Oh yuck. this should be a boolean return. I'll fix that.

>> +
>> +	phys_addr = be64_to_cpu(lmb->base_addr);
>> +	block_sz = memory_block_size_bytes();
>> +	scns_per_block = block_sz / MIN_MEMORY_BLOCK_SIZE;
>> +
>> +	for (i = 0; i < scns_per_block; i++) {
>> +		pfn = PFN_DOWN(phys_addr);
>> +		if (!pfn_present(pfn))
>> +			continue;
>> +
>> +		rc &= is_mem_section_removable(pfn, PAGES_PER_SECTION);
>> +		phys_addr += MIN_MEMORY_BLOCK_SIZE;
>> +	}
>> +
>> +	return rc;
>> +}
>> +
>> +static int dlpar_add_lmb(struct of_drconf_cell *);
>> +
>> +static int dlpar_remove_lmb(struct of_drconf_cell *lmb)
>> +{
>> +	struct memory_block *mem_block;
>> +	unsigned long block_sz;
>> +	u64 phys_addr;
>> +	uint32_t drc_index;
>> +	int nid, rc;
>> +
>> +	if (!lmb_is_removable(lmb))
>> +		return -EINVAL;
>> +
>> +	phys_addr = be64_to_cpu(lmb->base_addr);
>> +	drc_index = be32_to_cpu(lmb->drc_index);
>> +
>> +	mem_block = lmb_to_memblock(lmb);
>> +	if (!mem_block)
>> +		return -EINVAL;
>> +
>> +	rc = device_offline(&mem_block->dev);
>> +	put_device(&mem_block->dev);
>> +	if (rc)
>> +		return rc;
>> +
>> +	block_sz = pseries_memory_block_size();
>> +	nid = memory_add_physaddr_to_nid(phys_addr);
>> +
>> +	remove_memory(nid, phys_addr, block_sz);
>> +
>> +	/* Update memory regions for memory remove */
>> +	memblock_remove(phys_addr, block_sz);
>> +
>> +	dlpar_release_drc(drc_index);
>> +
>> +	lmb->flags &= cpu_to_be32(~DRCONF_MEM_ASSIGNED);
>> +	pr_info("Memory at %llx (drc index %x) has been hot-removed\n",
>> +		be64_to_cpu(lmb->base_addr), drc_index);
> dlpar_add_lmb doesn't print anything but dlpar_remove_lmb does?
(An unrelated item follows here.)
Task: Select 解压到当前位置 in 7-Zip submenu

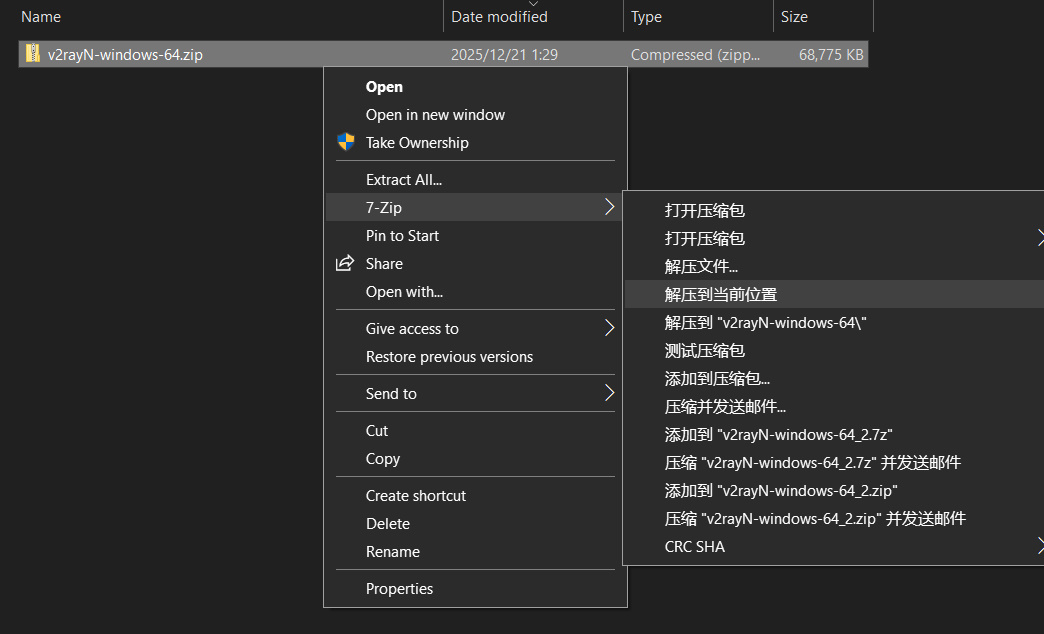Action: click(720, 295)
Related
> to my comment about printing a 'hot-add' messages prematurely, perhaps
> move this to the callers

Yes, I'll update the remove mem messages also.

>> +
>> +	return 0;
>> +}
>> +
>> +static int dlpar_memory_remove_by_count(struct pseries_hp_errorlog *hp_elog,
>> +					struct property *prop)
>> +{
>> +	struct of_drconf_cell *lmbs;
>> +	int lmbs_to_remove, lmbs_removed = 0;
>> +	int lmbs_available = 0;
>> +	uint32_t num_lmbs;
>> +	__be32 *p;
>> +	int i, rc;
>> +
>> +	lmbs_to_remove = be32_to_cpu(hp_elog->_drc_u.drc_count);
> Didn't you already do the endian conversion back in
> handle_dlpar_errorlog?
>> +	pr_info("Attempting to hot-remove %d LMB(s)\n", lmbs_to_remove);
>> +
>> +	if (lmbs_to_remove == 0)
>> +		return -EINVAL;
>> +
>> +	p = prop->value;
>> +	num_lmbs = be32_to_cpu(*p++);
>> +	lmbs = (struct of_drconf_cell *)p;
>> +
>> +	/* Validate that there are enough LMBs to satisfy the request */
>> +	for (i = 0; i < num_lmbs; i++) {
>> +		if (be32_to_cpu(lmbs[i].flags) & DRCONF_MEM_ASSIGNED)
>> +			lmbs_available++;
>> +	}
>> +
>> +	if (lmbs_available < lmbs_to_remove)
>> +		return -EINVAL;
>> +
>> +	for (i = 0; i < num_lmbs; i++) {
>> +		if (lmbs_to_remove == lmbs_removed)
>> +			break;
>> +
>> +		rc = dlpar_remove_lmb(&lmbs[i]);
>> +		if (rc)
>> +			continue;
>> +
>> +		lmbs_removed++;
>> +
>> +		/* Mark this lmb so we can add it later if all of the
>> +		 * requested LMBs cannot be removed.
>> +		 */
>> +		lmbs[i].reserved = 1;
>> +	}
>> +
>> +	if (lmbs_removed != lmbs_to_remove) {
>> +		pr_err("Memory hot-remove failed, adding LMB's back\n");
>> +
>> +		for (i = 0; i < num_lmbs; i++) {
>> +			if (!lmbs[i].reserved)
>> +				continue;
>> +
>> +			rc = dlpar_add_lmb(&lmbs[i]);
>> +			if (rc)
> If this happens you this will leave an LMB removed but an error code
> from this function will cause dlpar_memory to discard the dn prop that
> it passed in. If you couldn't roll back completely the caller should
> still update the dn property with the ones that it has left
> removed/failed to re-add. Perhaps this function needs a mechanism to
> report success/failure (as it currently does) and a mechanism to say
> whether or not the dn property is dirty or not.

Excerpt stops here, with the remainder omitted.